Warte uwagi jest także to, że Real jako jedyny przez cały ten czas nie zatrudnił nikogo powyżej 30. roku życia. Najbliżej złamania tej bariery byli Alaba i Rüdiger, którzy dołączyli do Królewskich jako 29-latkowie. Austriak i Niemiec mimo nieco starszego wieku byli jednak po prostu wyjątkowo atrakcyjnymi rynkowymi okazjami. Królewscy swoimi ruchami na transferowym polu zapewnili sobie wyjątkowo bezbolesną przemianę pokoleniową, dzięki której pożegnanie z Benzemą, Modriciem czy Kroosem nie powinno okazać się bolesne.

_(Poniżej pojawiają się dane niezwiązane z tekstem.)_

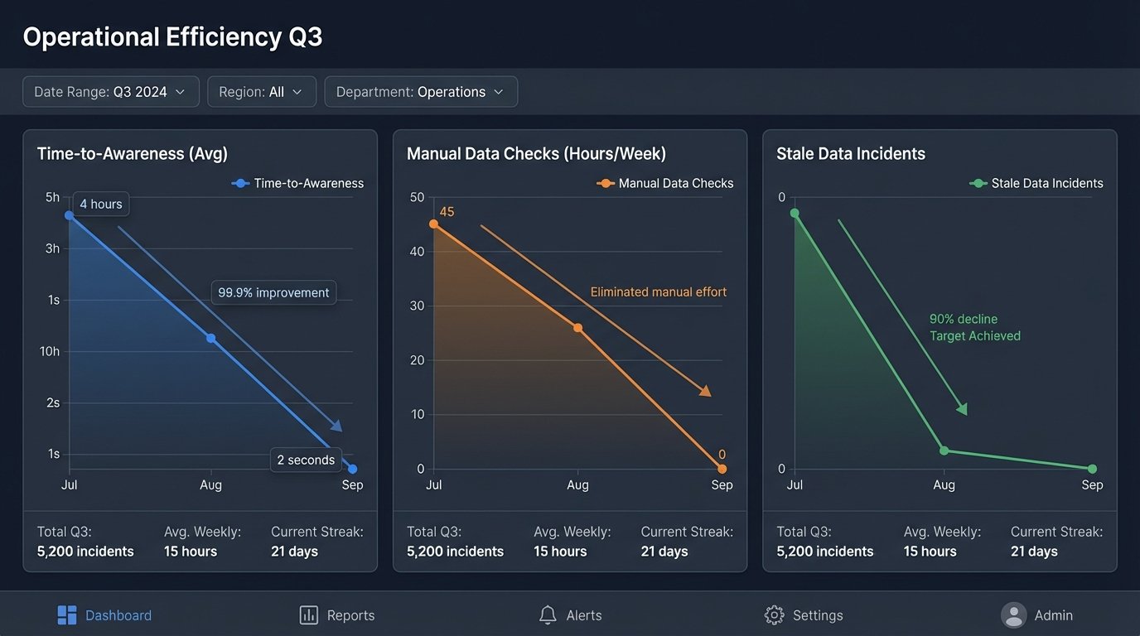Viewport: 1140px width, 636px height.
Task: Open the Settings gear icon
Action: coord(774,614)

Tak samo, jak wcześniej bolesne nie okazało się odejście Varane'a, Ramosa czy Casemiro. Wielka w tym zasługa Juniego Calafata, szefa skautingu mającego wyjątkową intuicję do młodych talentów.
Transfery Viníciusa, Valverde, Rodrygo, Tchouaméniego, Militão i Camavingi noszą na sobie stempel właśnie Calafata. Jeśli chodzi o zestawienie wartości rynkowej w momencie dobijania targu i dzisiejszej, szczególny przypadek stanowi Fede. Urugwajczyk trafił do stolicy Hiszpanii, gdy jego wartość szacowano na 5 milionów euro (wszystkie kwoty za Transfermarkt). Obecnie jest to 100 milionów. Viníciusa kupiono za 45 milionów, dziś „kosztuje” 100. U Rodrygo stosunek ten wynosi 40 milionów do 80, u Militão 50 do 60, a u Camavingi 30 do 50. Jedynym graczem utrzymującym wartość na niezmiennym poziomie jest Tchouaméni – 80 milionów. Łącznie Real wydał na sześciu graczy 250 milionów euro, którzy teraz wyceniani są na 490 milionów. Hipotetyczna sprzedaż mogłaby więc przynieść 240 milionów euro zysku netto.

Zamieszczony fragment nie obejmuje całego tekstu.